Exercise details: No pictures belong in the copy, but every line of the material below must be reproduced exactly.

--- START ---

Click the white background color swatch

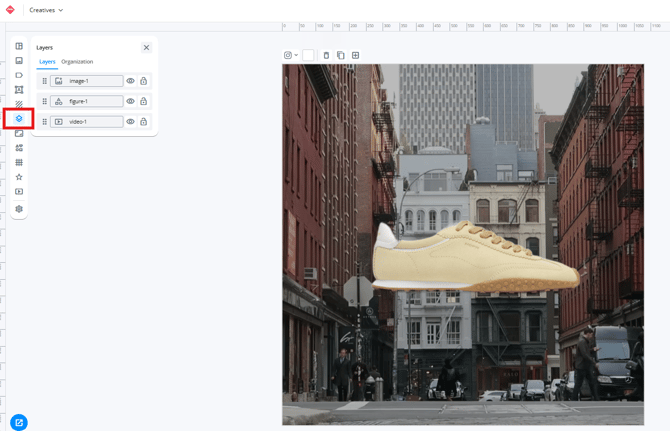308,55
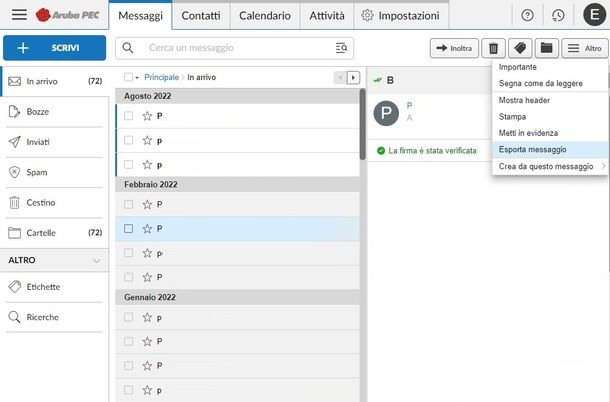This screenshot has height=402, width=610.
Task: Click the move-to-folder icon in toolbar
Action: [546, 48]
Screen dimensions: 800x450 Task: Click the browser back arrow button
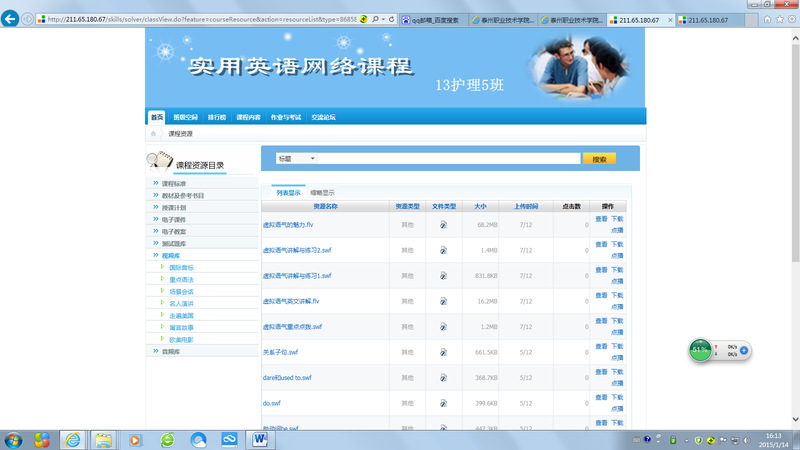point(11,19)
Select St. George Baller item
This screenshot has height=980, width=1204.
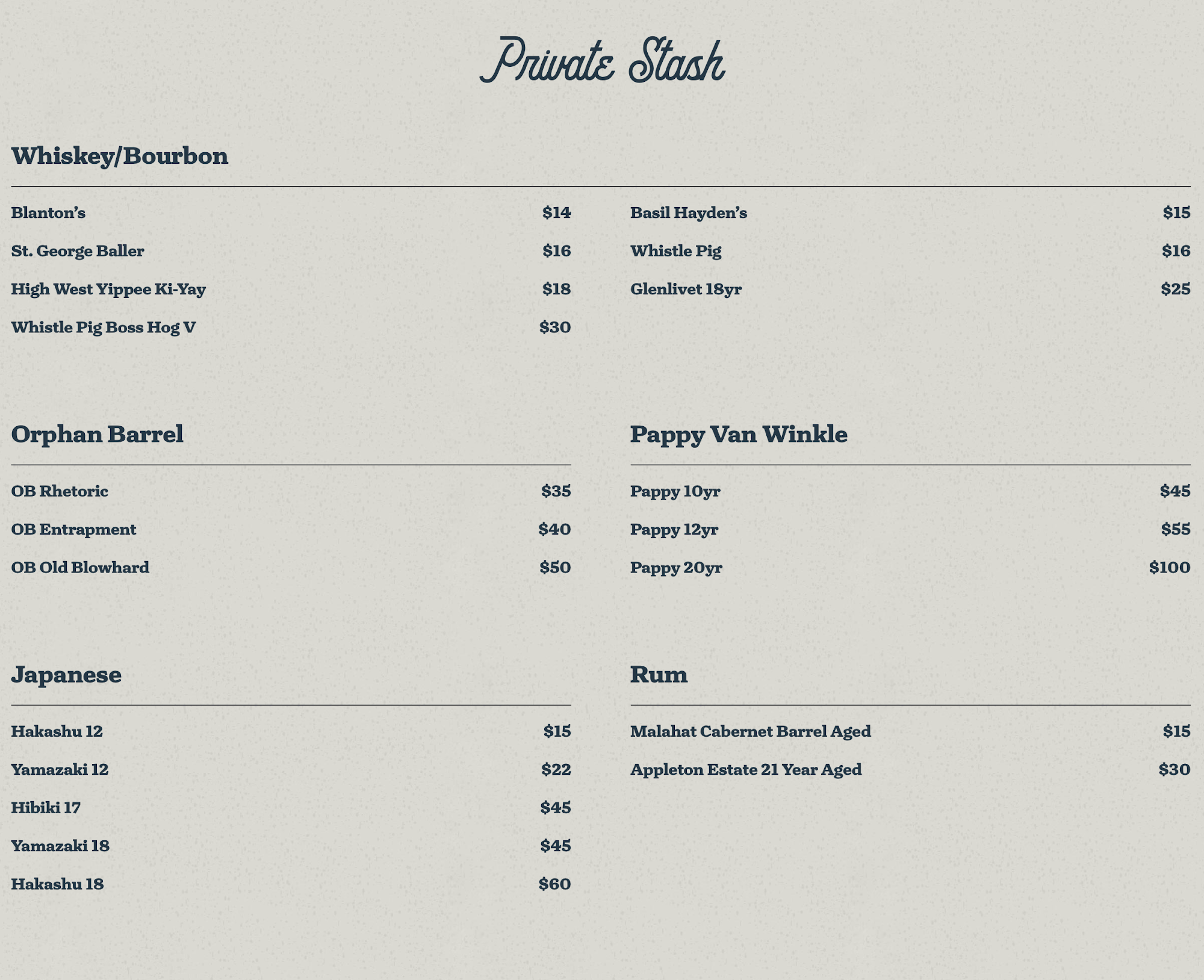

--- END ---

Written solution:
Click the white background color swatch

308,55
This screenshot has height=402, width=610.
Task: Click the move-to-folder icon in toolbar
Action: [546, 48]
Screen dimensions: 800x450 Task: Click the browser back arrow button
point(11,19)
Select St. George Baller item
This screenshot has height=980, width=1204.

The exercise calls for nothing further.